• _Requirement_
Pictures are to be left out; every line from the one that holds "You are a computer-use" to the end of the data is to be retyped exactly.

--- Source material ---

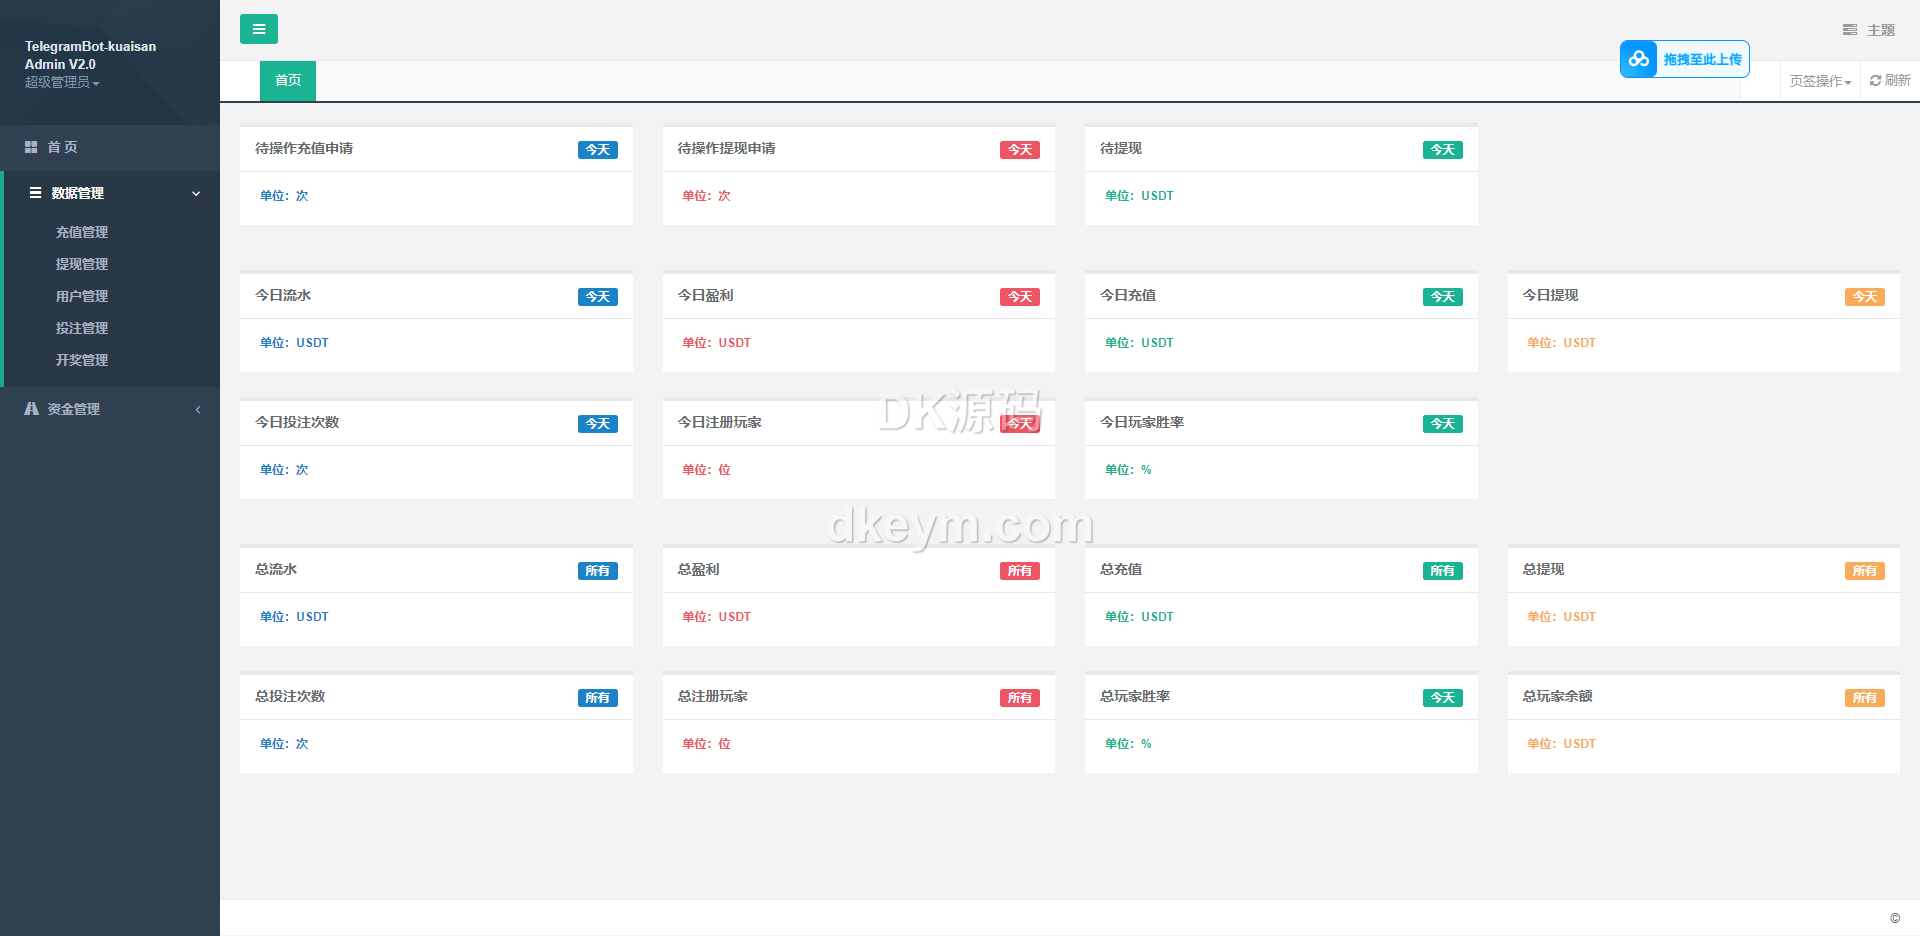The image size is (1920, 936).
Task: Open 开奖管理 from the sidebar
Action: [82, 360]
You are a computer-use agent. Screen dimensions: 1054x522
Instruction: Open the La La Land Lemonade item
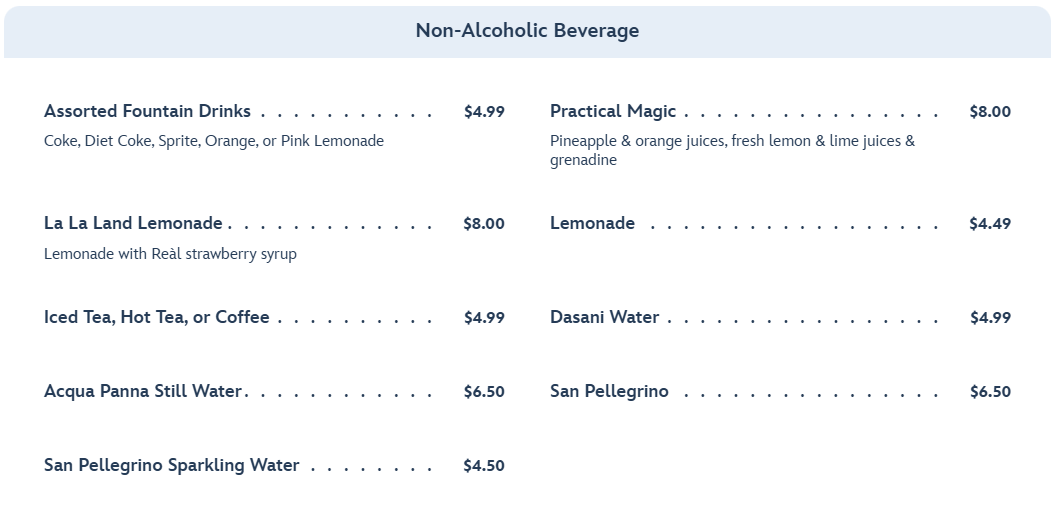point(133,223)
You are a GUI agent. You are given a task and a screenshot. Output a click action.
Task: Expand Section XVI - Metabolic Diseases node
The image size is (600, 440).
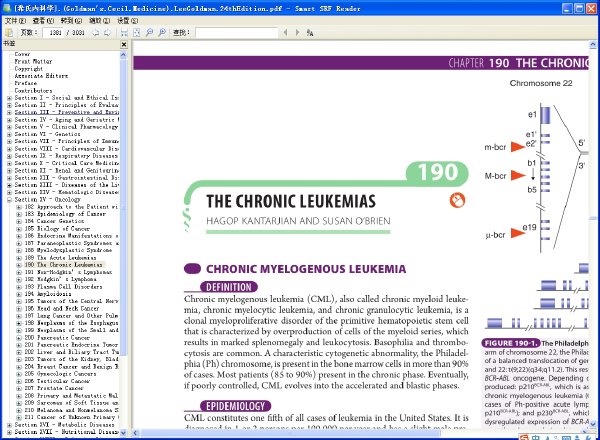point(9,425)
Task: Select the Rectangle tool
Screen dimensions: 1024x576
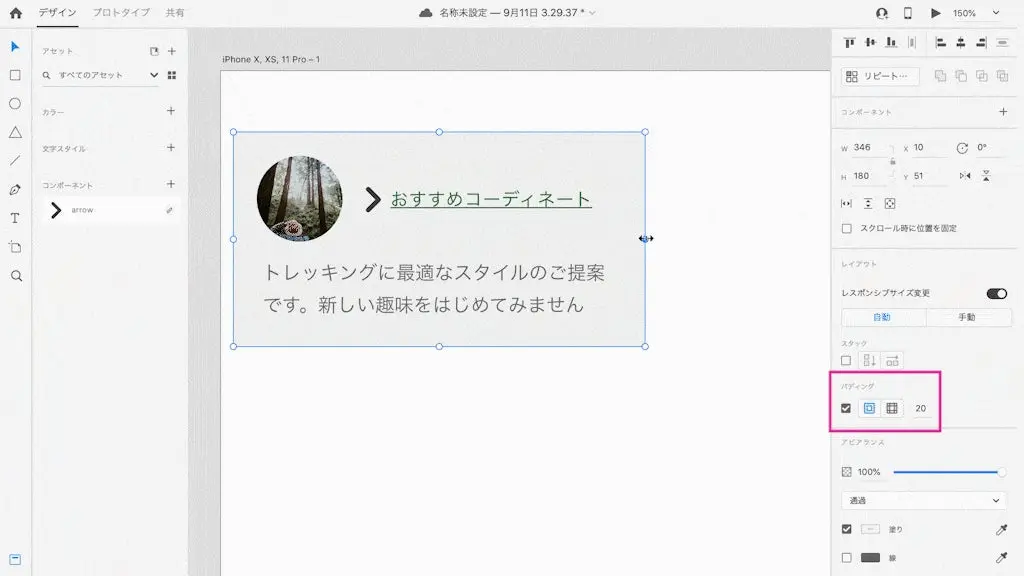Action: point(15,75)
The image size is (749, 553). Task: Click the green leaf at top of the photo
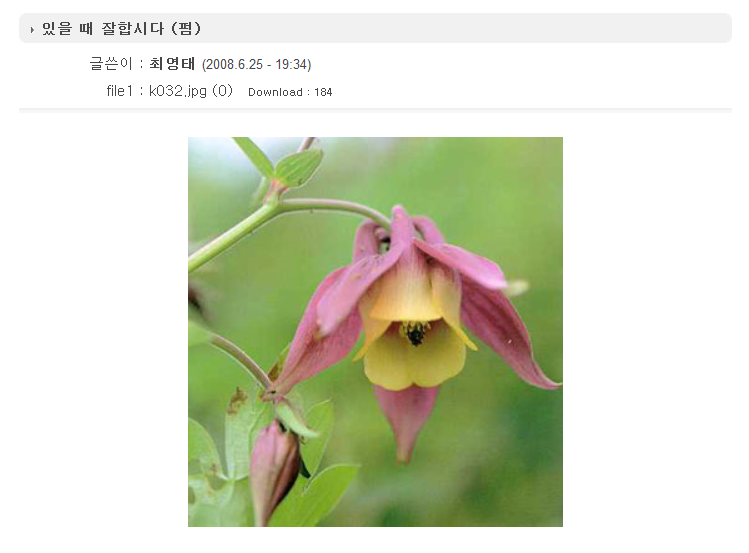click(298, 167)
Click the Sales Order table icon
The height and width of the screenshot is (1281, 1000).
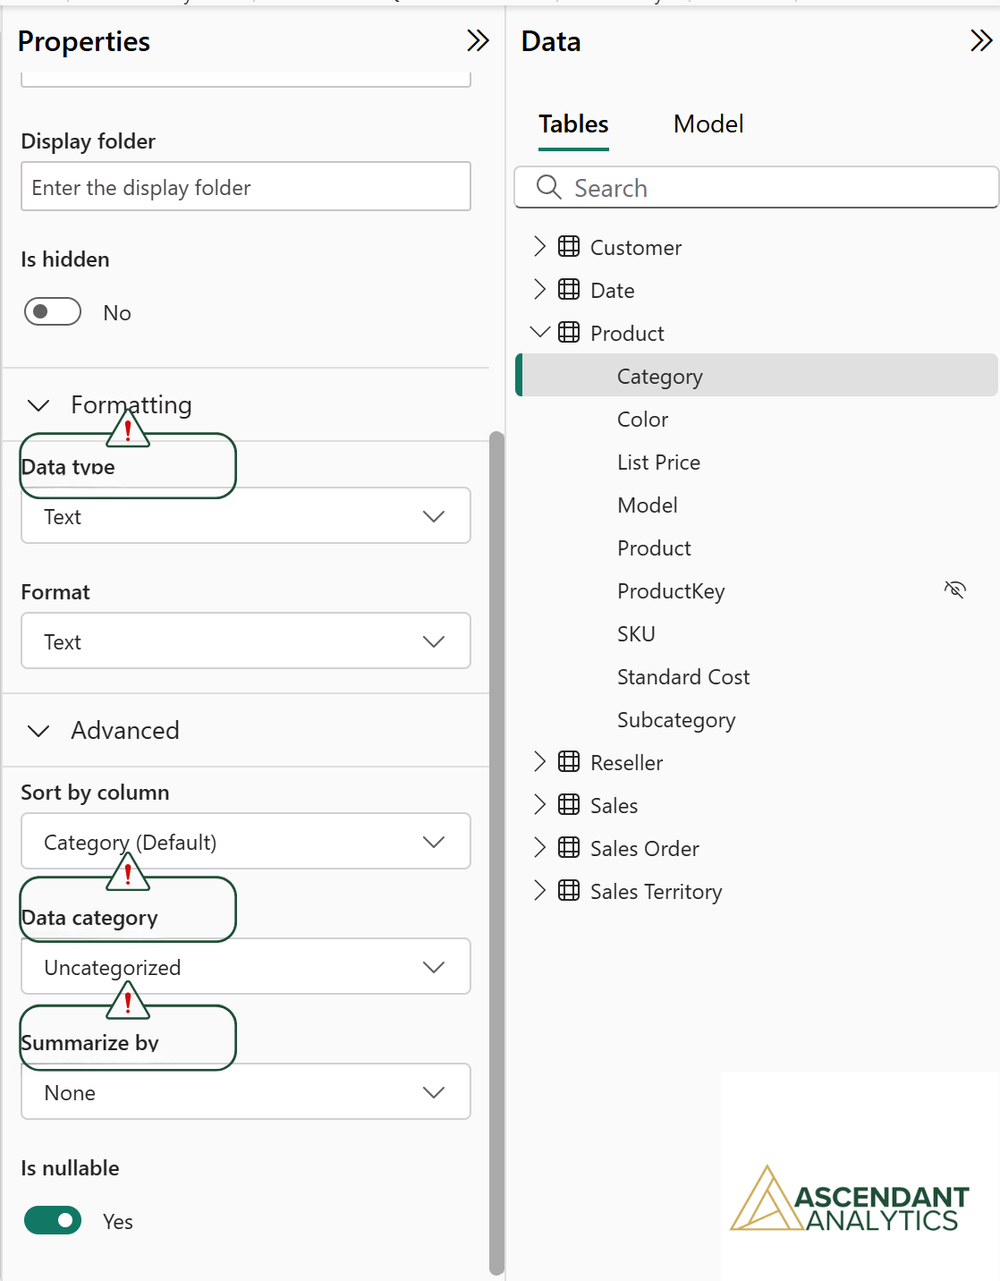click(569, 848)
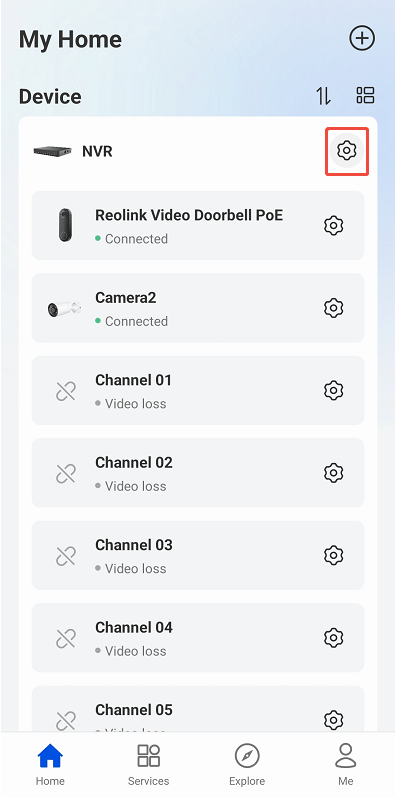Open Channel 03 settings gear
Viewport: 395px width, 799px height.
point(334,555)
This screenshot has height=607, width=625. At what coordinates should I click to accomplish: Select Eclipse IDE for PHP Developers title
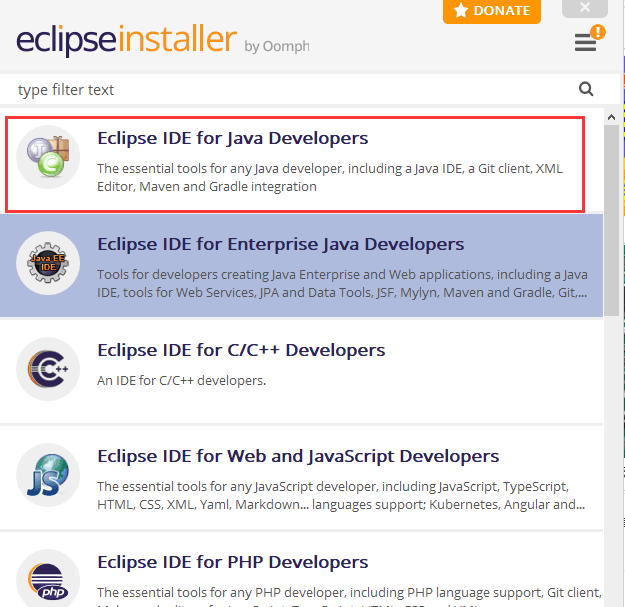(232, 562)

---

• _Answer for this exercise_
You are a computer-use agent. Screen dimensions: 1054x522
Instruction: Open the La La Land Lemonade item
point(133,223)
You are a GUI agent. You are given a task and a screenshot. Output a click action.
Task: Expand Section XVI - Metabolic Diseases node
The image size is (600, 440).
point(9,425)
Task: Select the Rectangle tool
Screen dimensions: 1024x576
Action: point(15,75)
The image size is (749, 553). Task: Click the green leaf at top of the photo
click(298, 167)
Click the Sales Order table icon
The height and width of the screenshot is (1281, 1000).
click(569, 848)
Open Channel 03 settings gear
Viewport: 395px width, 799px height.
point(334,555)
This screenshot has height=607, width=625. At what coordinates should I click to accomplish: Select Eclipse IDE for PHP Developers title
(232, 562)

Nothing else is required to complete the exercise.